» **Problem description**
How do the records below read from their first line through the line containing "This screenshot has height=866, width=2212."? Write those lines out exactly.
****************
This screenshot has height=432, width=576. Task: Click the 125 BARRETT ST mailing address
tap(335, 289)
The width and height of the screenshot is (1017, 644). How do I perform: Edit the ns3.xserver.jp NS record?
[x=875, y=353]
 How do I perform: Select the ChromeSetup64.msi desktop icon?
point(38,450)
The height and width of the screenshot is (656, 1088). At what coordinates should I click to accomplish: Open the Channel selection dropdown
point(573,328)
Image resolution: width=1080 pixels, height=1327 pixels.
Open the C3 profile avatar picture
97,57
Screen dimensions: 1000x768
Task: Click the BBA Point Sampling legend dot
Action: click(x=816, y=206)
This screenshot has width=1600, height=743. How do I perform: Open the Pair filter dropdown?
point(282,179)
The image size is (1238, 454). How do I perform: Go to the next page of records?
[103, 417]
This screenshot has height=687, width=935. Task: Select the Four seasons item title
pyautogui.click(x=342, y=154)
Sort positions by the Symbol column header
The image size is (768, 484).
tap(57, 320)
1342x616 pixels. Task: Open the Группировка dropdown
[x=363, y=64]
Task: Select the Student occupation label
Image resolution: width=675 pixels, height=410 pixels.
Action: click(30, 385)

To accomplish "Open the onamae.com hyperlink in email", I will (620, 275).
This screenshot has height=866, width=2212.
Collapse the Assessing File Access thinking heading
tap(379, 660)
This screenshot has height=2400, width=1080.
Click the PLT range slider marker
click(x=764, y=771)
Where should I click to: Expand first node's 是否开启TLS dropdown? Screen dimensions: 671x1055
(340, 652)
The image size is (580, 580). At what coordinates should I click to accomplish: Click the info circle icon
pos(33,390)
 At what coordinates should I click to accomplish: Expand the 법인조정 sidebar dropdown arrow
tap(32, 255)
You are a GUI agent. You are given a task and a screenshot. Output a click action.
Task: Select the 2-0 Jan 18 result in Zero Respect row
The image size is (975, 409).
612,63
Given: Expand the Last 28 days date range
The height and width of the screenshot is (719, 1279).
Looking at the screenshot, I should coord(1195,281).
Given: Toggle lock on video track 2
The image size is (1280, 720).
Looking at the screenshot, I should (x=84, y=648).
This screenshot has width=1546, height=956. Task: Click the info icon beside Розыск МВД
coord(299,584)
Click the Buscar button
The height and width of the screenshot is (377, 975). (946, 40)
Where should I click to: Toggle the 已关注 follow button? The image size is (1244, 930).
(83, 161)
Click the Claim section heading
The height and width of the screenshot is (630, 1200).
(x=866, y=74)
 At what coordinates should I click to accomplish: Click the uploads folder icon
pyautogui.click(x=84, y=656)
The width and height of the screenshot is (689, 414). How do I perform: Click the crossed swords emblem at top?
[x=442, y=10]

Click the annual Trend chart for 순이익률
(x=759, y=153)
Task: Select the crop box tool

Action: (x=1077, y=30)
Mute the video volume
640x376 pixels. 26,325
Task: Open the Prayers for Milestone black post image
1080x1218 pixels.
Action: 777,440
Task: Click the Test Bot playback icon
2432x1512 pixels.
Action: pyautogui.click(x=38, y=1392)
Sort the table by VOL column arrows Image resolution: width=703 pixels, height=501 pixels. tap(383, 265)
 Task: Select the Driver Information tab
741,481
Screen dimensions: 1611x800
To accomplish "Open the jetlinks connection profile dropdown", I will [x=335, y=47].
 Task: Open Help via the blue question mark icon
****************
» **Answer to the problem**
This screenshot has height=432, width=576. Task: Click the 125 BARRETT ST mailing address
tap(335, 289)
The width and height of the screenshot is (1017, 644). How do I perform: Edit the ns3.xserver.jp NS record?
[x=875, y=353]
 How do I perform: Select the ChromeSetup64.msi desktop icon?
point(38,450)
The height and width of the screenshot is (656, 1088). At what coordinates should I click to accomplish: Open the Channel selection dropdown
point(573,328)
Image resolution: width=1080 pixels, height=1327 pixels.
Open the C3 profile avatar picture
97,57
Screen dimensions: 1000x768
Task: Click the BBA Point Sampling legend dot
Action: click(x=816, y=206)
This screenshot has width=1600, height=743. How do I perform: Open the Pair filter dropdown?
point(282,179)
The image size is (1238, 454). How do I perform: Go to the next page of records?
[103, 417]
This screenshot has height=687, width=935. Task: Select the Four seasons item title
pyautogui.click(x=342, y=154)
Sort positions by the Symbol column header
The image size is (768, 484).
tap(57, 320)
1342x616 pixels. Task: Open the Группировка dropdown
[x=363, y=64]
Task: Select the Student occupation label
Image resolution: width=675 pixels, height=410 pixels.
Action: click(30, 385)

To accomplish "Open the onamae.com hyperlink in email", I will (620, 275).
This screenshot has height=866, width=2212.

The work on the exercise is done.